# F1 2010 ERROR alOPEN,dll



## rideverest (Jul 28, 2010)

I am getting a problem on this that needs an OpenAL32.dll file
i download that and then put it in the main directory(system 32 ), still it gives me another error
"The procedure entry point alSource3i could not be located in the dynamic library OpenAL32.dll"

Please help


----------



## Duckii (Sep 21, 2010)

You need to register the .dll file with System32.
Putting in simply in there doesn't solve the problem.

Open a command line *Windows Key + R* and type *cmd* and press enter. Then type in *regsvr32 "DLL name here"*, and hit enter.

Good luck.


----------



## RockmasteR (Aug 10, 2007)

You just need to install OpenAL, try to see if you can find it in the F1 2010 DVD, if not, you can downlolad it from here:
*OpenAL*


----------



## rideverest (Jul 28, 2010)

Tried that register thing but this popped out....

OPENALdll was loaded but the DIRegisterServer entry was not found. The file can not be registered

the link given...I tried using...installed but still the same....HELP !!!!


----------



## -WOLF- (Jan 17, 2009)

## Aim 1
Reproduce the part of the OpenAL32.dll thread between "OPENALdll was loaded" and "(Jan 17, 2009)", inclusive, word for word.
## Aim 2
Extend the OpenAL32.dll thread by writing what comes after its last line.
The entries after the OpenAL32.dll thread are separate material.

## Records
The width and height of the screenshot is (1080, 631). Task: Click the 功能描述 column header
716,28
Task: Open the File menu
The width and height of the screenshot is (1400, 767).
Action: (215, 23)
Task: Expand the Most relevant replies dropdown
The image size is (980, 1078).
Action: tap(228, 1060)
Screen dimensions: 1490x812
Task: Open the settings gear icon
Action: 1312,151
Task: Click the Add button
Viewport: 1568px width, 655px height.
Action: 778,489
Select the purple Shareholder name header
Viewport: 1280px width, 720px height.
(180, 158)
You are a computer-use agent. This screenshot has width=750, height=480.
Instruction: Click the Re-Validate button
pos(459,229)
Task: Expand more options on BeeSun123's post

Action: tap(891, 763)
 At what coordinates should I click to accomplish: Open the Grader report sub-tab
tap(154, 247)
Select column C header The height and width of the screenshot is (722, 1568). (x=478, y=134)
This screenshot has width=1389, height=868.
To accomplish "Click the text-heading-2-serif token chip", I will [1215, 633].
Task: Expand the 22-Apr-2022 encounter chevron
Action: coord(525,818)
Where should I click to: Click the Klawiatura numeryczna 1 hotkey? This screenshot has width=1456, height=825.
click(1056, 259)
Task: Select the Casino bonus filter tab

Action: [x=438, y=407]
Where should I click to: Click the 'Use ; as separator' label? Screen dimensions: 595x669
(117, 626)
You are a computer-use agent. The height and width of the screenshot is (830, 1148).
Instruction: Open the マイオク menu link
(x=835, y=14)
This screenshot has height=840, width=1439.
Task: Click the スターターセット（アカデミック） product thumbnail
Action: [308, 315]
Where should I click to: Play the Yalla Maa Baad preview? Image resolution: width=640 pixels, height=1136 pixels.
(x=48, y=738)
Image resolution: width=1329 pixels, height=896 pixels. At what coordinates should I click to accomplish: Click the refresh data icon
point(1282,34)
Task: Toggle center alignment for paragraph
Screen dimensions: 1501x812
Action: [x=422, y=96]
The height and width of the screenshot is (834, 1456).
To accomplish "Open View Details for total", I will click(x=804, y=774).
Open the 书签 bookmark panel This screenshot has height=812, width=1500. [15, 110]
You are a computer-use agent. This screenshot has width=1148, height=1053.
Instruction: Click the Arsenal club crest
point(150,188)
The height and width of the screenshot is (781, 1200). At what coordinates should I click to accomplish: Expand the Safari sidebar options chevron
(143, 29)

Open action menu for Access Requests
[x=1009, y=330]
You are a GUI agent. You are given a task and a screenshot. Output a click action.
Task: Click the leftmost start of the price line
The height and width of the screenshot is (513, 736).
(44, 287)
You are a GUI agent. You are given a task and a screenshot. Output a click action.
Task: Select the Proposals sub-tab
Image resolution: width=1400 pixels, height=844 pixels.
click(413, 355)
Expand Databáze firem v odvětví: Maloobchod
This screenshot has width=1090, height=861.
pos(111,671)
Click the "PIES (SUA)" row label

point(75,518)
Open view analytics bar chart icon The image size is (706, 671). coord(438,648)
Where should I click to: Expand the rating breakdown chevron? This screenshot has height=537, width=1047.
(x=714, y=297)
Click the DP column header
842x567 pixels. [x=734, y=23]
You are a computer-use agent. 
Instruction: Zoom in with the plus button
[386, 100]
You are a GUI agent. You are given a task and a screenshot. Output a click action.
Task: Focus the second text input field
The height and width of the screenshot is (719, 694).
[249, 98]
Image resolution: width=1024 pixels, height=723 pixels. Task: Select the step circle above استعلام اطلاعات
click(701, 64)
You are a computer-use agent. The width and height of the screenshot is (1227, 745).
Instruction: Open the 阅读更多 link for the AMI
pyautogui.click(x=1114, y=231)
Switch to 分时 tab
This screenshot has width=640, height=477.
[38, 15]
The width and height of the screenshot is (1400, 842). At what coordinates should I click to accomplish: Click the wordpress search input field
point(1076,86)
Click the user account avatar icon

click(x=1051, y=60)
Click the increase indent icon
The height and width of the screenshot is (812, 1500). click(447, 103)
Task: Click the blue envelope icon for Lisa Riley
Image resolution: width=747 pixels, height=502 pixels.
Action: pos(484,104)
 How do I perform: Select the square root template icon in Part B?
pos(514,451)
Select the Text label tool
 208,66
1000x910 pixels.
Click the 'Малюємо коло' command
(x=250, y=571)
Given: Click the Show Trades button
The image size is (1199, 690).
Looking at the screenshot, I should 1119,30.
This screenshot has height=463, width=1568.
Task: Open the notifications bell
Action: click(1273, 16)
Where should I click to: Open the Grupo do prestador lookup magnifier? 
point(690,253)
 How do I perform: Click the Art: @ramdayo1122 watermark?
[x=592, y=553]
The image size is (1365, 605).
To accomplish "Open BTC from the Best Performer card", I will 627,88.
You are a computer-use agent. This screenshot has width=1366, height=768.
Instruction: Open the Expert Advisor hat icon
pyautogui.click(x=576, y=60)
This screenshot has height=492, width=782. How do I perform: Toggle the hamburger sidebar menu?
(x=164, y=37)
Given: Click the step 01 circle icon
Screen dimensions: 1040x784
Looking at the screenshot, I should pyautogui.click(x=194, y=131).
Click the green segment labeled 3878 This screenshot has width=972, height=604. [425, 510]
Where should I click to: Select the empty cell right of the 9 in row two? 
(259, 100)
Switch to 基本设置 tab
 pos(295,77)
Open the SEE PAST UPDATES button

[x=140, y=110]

## Task output 1
OPENALdll was loaded but the DIRegisterServer entry was not found. The file can not be registered

the link given...I tried using...installed but still the same....HELP !!!!


----------



## -WOLF- (Jan 17, 2009)

## Task output 2
try installing it in c:\windows\system instead of system32

also download this version instead


also I recommend updating your sound drivers.. make sure you have sound software installed, and if you have a sound card make sure it is properly installed and up to date


----------



## rideverest (Jul 28, 2010)

How to update a sound card? I have realtek High definition audio......


----------



## -WOLF- (Jan 17, 2009)

Go to Realtek's website


----------



## rideverest (Jul 28, 2010)

tried....still cannot......HELP !!!


----------



## RockmasteR (Aug 10, 2007)

can you please post where did you get the game from?


----------



## rideverest (Jul 28, 2010)

http://*********.org/torrent/************Razor1911

Many other people are facing this error too.......


----------



## koala (Mar 27, 2005)

What you've got there is a pirate copy. Buy the game and stop wasting our time. We don't offer any support for illegally obtained software.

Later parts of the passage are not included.